Newsletter Watch: Salary.com

Bill Martin is well known as the original founder of the Raging Bull, an early leader among financial online communities. Now, in addition to being a director for BankRate.com, he is also the founder of Indie Research, which publishes such sites as BullMarket.com.

His Bull Market Report is a daily investment service focused on identifying what he considers to be "great long-term growth, value, and income generating investments."

As part of a diversified, long-term portfolio Martin will often recommend small-cap stocks, such as one of his latest recommendations, Salary.com, Inc. (Nasdaq: SLRY), with a market cap of $140 million.

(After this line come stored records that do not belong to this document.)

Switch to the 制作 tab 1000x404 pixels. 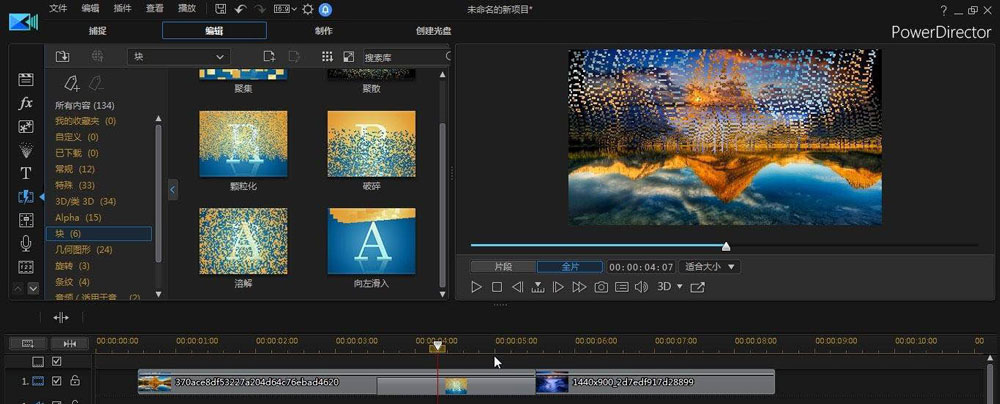point(324,31)
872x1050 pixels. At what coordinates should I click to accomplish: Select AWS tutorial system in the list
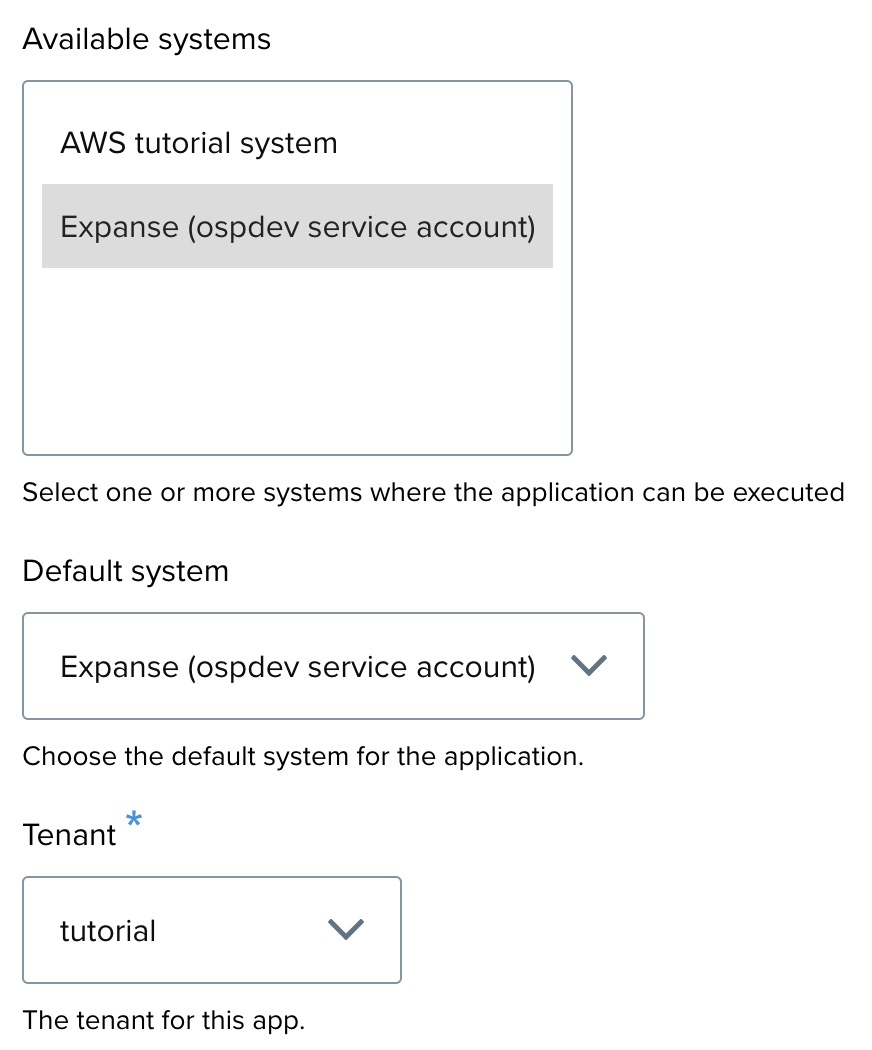pyautogui.click(x=199, y=143)
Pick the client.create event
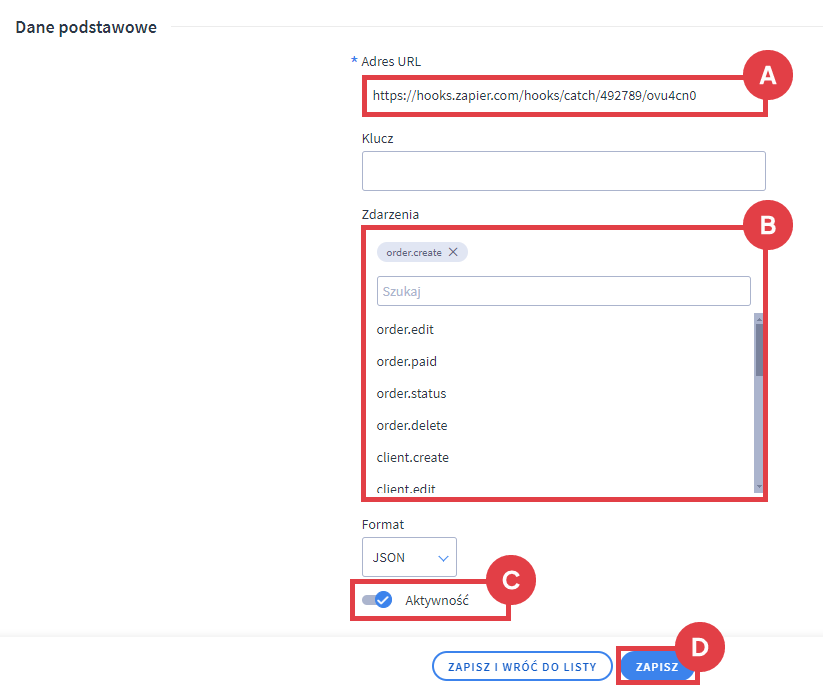 point(413,458)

"Salary.com will be celebrating the one-year anniversary of its IPO and subsequent listing on the Nasdaq stock exchange,” he says. “It was around this same time that we originally looked at the company, telling investors to steer clear."

Since his first cautious assessment, the shares have ranged between $16.32 per share on the high side to Thursday’s closing price of $8.55.

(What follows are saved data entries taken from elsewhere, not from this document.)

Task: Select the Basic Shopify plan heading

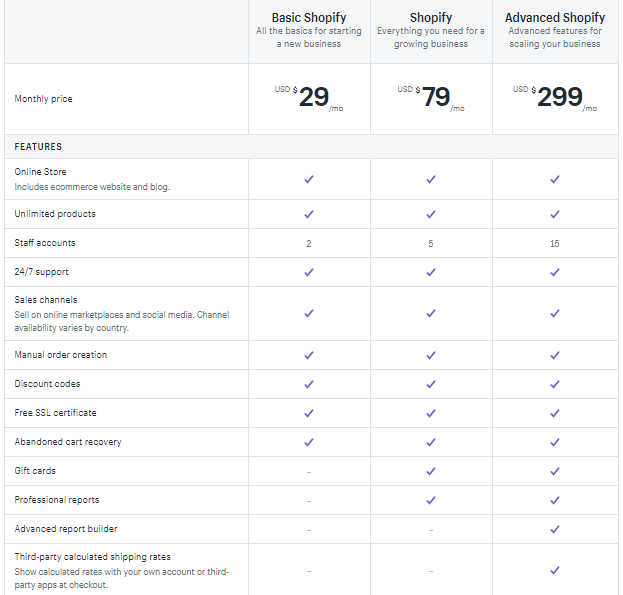Action: tap(309, 18)
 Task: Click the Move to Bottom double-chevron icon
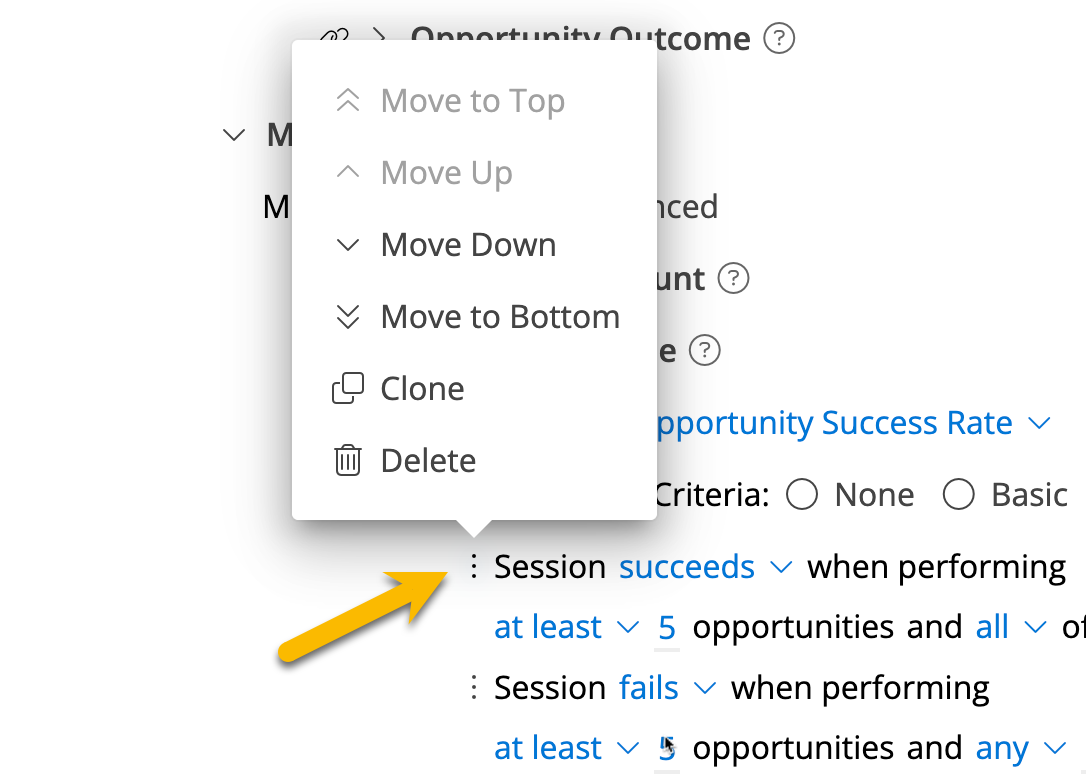(348, 317)
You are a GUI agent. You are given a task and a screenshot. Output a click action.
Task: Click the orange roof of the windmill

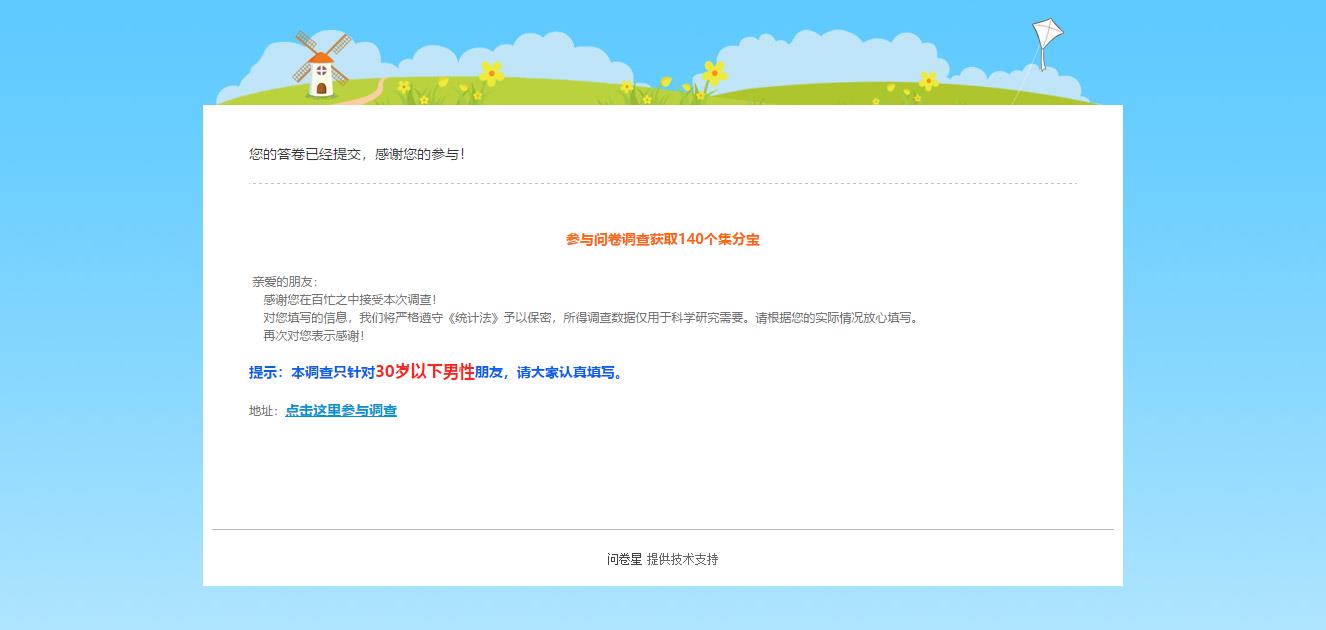[320, 58]
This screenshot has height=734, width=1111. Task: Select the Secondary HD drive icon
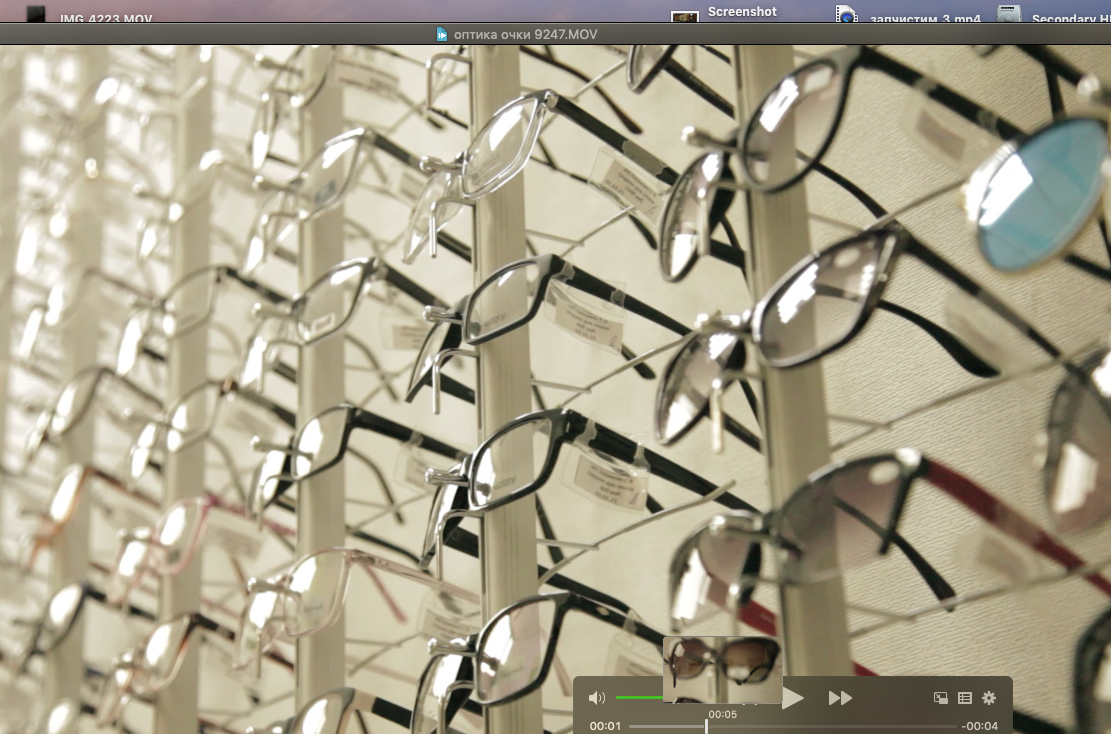click(x=1009, y=15)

Now, a year later, he has reexamined the shares. "With the stock price now significantly lower — over 40% lower — and top-line growth still strong, our opinion has changed," he says.

At its core, he notes, Salary.com provides Web-based software suites that help companies manage their employee compensation packages. "As its name suggests, the company helps clients determine employee salary and compensation through a variety of comparable databases, third-party data, and in-house data available from customers," Martin says.